Genomic Vision Convening of Another Extraordinary General Meeting on October 30, 2020
Genomic Vision (Paris:GV) (the “Company” - FR0011799907 – GV), a company specialized in the development of in-vitro diagnostic (IVD) tests for the early detection of cancers and genetic diseases and applications for life sciences research (LSR), informs its shareholders that, contrary to what was previously indicated in its press release of August 10, 2020, the thirty second resolution on the implementation of the financing line agreed with Winance1 was not validly adopted despite the unanimous support of shareholders who voted, insofar as the required quorum for this specific resolution was not met.
Within this context, the Company has decided to convene another Extraordinary General Meeting, on October 30, 2020 at 10 am CEST, behind closed doors, whose agenda will be the adoption of this resolution. The Company has asked the Nanterre Commercial Court to appoint a special purpose trustee to represent the shareholders unable to attend the Meeting, and thus ensure that the required quorum is met.
In compliance with current legislation and the recommendations of the AMF French stock market authority, Genomic Vision’s shareholders are invited to exclusively express their vote remotely, before the EGM, either via a postal vote or by granting proxy to the Chairman of the Emergency General Meeting, in accordance with the arrangements indicated in the Company’s notice of meeting that will be published in the BALO official bulletin of legal announcements on September 25, 2020.
All the preparatory documents are available from the Company on request and are also available on the Company’s website (in the General Assembly subsection of the Investors section).

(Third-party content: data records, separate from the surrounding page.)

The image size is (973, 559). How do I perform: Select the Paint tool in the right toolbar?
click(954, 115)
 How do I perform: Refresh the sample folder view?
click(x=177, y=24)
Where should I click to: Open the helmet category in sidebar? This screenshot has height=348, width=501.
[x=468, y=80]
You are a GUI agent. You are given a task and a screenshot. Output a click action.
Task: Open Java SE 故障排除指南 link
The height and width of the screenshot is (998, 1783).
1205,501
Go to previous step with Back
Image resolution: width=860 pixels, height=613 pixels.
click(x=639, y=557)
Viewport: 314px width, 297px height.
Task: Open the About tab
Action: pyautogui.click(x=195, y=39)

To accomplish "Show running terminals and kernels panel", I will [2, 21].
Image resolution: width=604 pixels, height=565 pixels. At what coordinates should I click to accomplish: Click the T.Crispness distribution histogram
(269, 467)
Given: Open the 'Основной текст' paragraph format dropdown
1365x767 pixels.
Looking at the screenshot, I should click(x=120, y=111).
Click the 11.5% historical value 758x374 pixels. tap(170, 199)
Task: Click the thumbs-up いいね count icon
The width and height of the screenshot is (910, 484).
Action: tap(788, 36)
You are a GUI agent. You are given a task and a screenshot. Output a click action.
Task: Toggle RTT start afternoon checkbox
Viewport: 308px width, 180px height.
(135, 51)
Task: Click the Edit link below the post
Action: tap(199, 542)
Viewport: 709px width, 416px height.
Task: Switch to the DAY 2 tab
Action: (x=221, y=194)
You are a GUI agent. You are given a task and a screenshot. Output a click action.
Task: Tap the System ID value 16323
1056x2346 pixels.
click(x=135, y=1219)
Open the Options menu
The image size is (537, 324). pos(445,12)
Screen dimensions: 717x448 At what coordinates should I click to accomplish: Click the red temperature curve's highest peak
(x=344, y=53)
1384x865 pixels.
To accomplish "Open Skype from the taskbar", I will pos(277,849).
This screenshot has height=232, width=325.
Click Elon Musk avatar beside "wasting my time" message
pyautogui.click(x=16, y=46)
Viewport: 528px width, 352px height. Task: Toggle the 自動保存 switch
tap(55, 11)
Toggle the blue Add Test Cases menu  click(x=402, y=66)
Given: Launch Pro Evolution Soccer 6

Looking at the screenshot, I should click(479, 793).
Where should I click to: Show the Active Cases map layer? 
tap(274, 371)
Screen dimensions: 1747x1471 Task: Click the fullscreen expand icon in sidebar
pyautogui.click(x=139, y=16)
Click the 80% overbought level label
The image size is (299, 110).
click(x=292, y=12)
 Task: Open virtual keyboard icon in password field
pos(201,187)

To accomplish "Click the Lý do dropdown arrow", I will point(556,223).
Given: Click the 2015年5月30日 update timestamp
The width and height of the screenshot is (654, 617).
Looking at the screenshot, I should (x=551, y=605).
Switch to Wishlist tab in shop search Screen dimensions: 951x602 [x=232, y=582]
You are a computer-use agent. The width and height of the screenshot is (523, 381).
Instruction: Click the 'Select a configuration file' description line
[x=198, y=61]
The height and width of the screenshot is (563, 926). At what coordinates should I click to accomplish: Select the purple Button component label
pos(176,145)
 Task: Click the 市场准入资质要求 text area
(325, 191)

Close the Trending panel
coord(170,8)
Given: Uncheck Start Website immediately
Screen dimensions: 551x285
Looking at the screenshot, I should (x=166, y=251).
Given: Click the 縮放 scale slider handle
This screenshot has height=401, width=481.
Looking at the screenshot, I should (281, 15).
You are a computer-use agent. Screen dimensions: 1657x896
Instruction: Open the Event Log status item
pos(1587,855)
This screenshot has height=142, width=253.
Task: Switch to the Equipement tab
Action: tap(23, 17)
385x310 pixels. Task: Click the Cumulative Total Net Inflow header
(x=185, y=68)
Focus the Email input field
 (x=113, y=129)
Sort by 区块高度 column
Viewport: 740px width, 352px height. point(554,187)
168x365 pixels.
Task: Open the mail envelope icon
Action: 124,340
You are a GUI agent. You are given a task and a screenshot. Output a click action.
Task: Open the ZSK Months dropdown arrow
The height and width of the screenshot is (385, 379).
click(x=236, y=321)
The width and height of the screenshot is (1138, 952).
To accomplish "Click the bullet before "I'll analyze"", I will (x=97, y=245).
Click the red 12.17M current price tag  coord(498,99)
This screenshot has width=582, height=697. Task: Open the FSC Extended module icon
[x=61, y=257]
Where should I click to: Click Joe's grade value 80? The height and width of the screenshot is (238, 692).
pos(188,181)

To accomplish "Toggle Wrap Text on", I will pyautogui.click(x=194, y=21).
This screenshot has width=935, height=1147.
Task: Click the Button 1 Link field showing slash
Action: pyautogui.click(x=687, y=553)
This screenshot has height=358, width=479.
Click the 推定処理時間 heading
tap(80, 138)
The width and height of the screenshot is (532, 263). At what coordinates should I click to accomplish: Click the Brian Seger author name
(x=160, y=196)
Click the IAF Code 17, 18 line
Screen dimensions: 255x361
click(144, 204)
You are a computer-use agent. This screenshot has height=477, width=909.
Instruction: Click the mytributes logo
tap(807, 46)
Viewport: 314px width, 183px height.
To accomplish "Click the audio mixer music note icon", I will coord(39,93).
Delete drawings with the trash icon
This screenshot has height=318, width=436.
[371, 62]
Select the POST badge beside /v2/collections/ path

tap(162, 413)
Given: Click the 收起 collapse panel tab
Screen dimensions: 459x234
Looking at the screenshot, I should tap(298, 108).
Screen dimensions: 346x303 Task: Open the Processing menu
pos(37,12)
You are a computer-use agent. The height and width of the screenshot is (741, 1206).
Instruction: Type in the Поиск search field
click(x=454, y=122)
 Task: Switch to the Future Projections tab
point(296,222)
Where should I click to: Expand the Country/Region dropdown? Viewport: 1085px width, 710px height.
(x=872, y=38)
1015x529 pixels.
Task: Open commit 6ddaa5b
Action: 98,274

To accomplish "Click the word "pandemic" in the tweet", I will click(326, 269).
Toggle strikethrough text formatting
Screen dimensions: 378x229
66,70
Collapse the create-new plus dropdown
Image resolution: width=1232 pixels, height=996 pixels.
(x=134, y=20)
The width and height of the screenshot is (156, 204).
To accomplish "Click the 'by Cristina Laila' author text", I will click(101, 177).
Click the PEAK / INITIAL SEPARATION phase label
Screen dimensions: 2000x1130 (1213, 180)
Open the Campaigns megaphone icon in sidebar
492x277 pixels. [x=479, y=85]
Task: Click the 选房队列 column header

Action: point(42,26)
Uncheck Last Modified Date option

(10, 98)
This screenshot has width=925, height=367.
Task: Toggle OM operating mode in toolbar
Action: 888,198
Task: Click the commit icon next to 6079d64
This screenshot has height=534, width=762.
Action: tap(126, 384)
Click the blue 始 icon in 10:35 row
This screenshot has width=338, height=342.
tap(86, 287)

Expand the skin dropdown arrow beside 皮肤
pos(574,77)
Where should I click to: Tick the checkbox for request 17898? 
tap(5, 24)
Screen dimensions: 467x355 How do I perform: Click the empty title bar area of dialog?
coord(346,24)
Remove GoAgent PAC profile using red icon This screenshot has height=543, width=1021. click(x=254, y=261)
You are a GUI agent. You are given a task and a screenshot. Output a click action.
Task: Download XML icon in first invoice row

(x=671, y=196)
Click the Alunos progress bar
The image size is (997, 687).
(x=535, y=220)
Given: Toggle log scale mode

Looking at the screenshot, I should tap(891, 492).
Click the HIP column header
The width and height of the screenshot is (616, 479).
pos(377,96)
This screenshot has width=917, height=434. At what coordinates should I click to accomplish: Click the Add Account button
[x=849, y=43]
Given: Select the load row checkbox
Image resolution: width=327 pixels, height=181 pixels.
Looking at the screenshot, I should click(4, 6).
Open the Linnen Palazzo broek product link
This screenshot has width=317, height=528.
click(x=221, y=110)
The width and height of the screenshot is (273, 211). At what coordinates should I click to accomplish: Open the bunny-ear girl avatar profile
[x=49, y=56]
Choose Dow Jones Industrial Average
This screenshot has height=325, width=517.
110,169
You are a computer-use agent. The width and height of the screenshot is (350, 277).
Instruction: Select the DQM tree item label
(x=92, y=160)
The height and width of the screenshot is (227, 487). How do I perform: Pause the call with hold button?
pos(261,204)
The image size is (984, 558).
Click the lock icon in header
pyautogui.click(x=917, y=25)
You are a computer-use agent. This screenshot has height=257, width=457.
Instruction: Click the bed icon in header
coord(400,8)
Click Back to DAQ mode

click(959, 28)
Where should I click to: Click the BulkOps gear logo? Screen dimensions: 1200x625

For further information on the financing line via the reserved issuance of bonds convertible into ordinary shares to which a share subscription warrant is attached (the warrants and, together with the shares to which they are attached, the equity subscription warrants or “ABSA” and, with the convertible notes, the convertible notes with equity warrants or “OCABSA”) in favor of Winance, please refer to the Company’s press release of June 15, 2020.
For guidance purposes, and based on Genomic Vision’s share price of €0.34 on September 21, 2020, the conversion of all the notes (representing total financing of €12 million) and the exercise of all the warrants would result in the issuance of a total of 51,724,137 new ordinary shares. A shareholder currently holding 1% of the Company’s share capital would then hold 0.48% of its share capital.